Mixed picture for European households

European consumers are largely upbeat about the economy, but a large portion of households nevertheless struggles with debt and needs to borrow to pay their bills on time. The 2018 edition of the European Consumer Payment Report reflects a stronger European economy through people’s view of their own and their countries’ economic prospects.

The number of people that manage to save every month has increased from 50 to 59 percent and the portion of respondents that think they will be better off than their parents has increased from 37 to 40 percent.

Yet many individuals and families struggle to make ends meet and pay their bills. Easier online and round-the-clock shopping and pressure from social media to always sport the latest fashion has been a factor in making the number of people that borrow in order to pay their bills jump from 15 to 20 percent in 2018 compared to 2017.

Families make up a substantial part of this group and 28 percent of parents say they have borrowed in order to buy something for their kids.

“It is positive that more Europeans experience an improved financial situation but the growing number of consumers who struggle financially deserve more attention.
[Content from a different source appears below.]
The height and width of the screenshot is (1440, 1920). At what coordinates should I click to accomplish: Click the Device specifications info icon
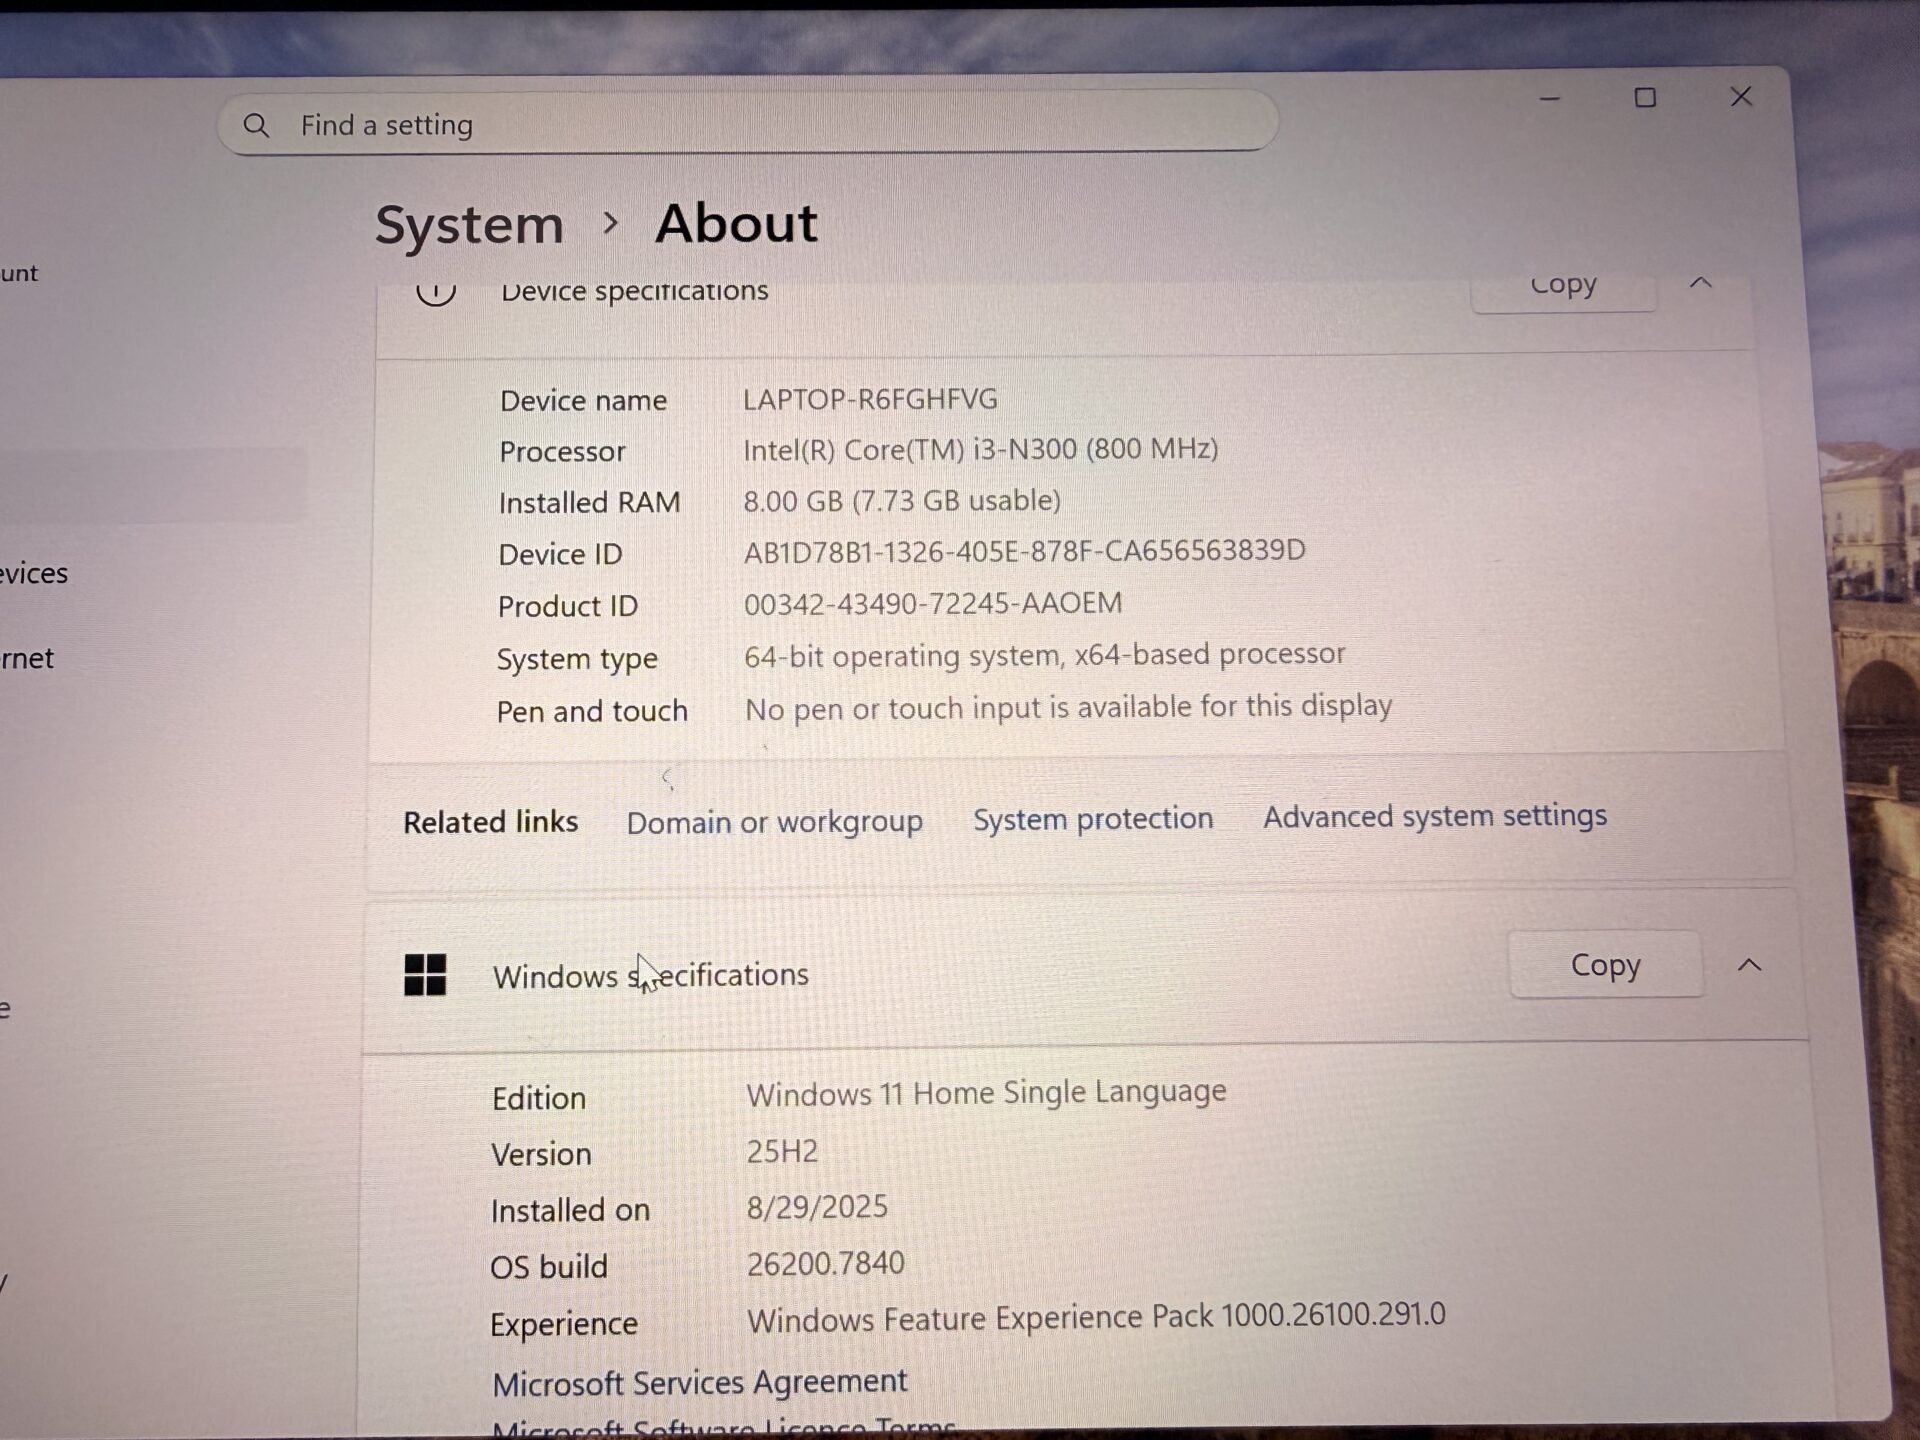tap(436, 291)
That many consumers need to borrow money to pay their bills – during a period of economic growth – indicates vulnerability to economic downturns, as well as any hikes in interest rates,” says Michael Ericson, CEO & President of Intrum.
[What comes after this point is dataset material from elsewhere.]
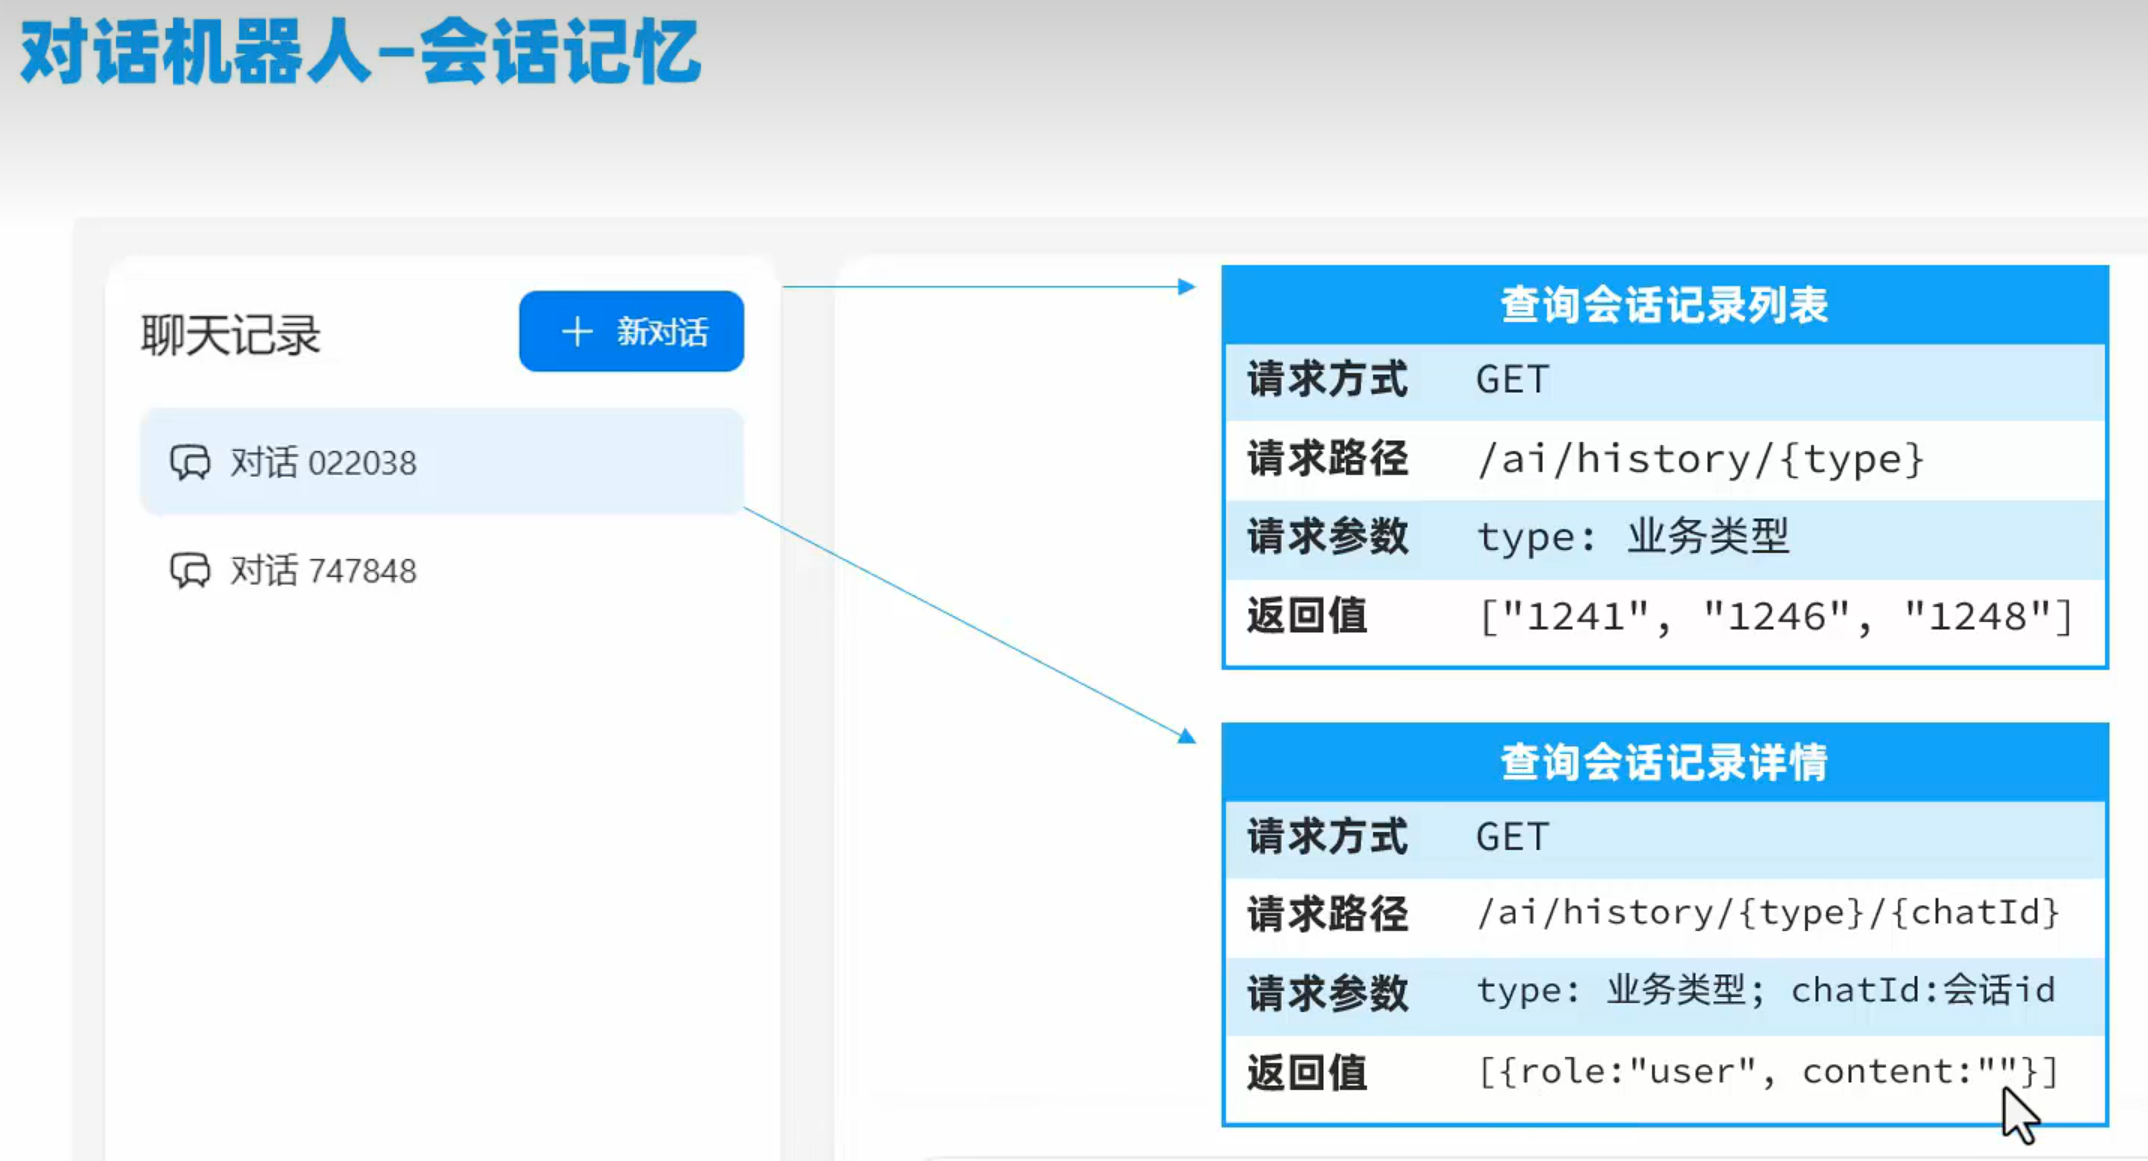Click chat bubble icon beside 对话 747848
This screenshot has width=2148, height=1161.
point(190,571)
Three out of four parents believe that the education system has a larger role to play in teaching their children about finances, although eight out of ten of them already try to do that on their own. They possibly do so with an eye to the future as the report finds that private finances can be a barrier to young Europeans leaving the nest and establishing their own home.

The ongoing Brexit process also worries consumers: 42 percent feel that a weakened European Union might have a negative impact on their personal finances.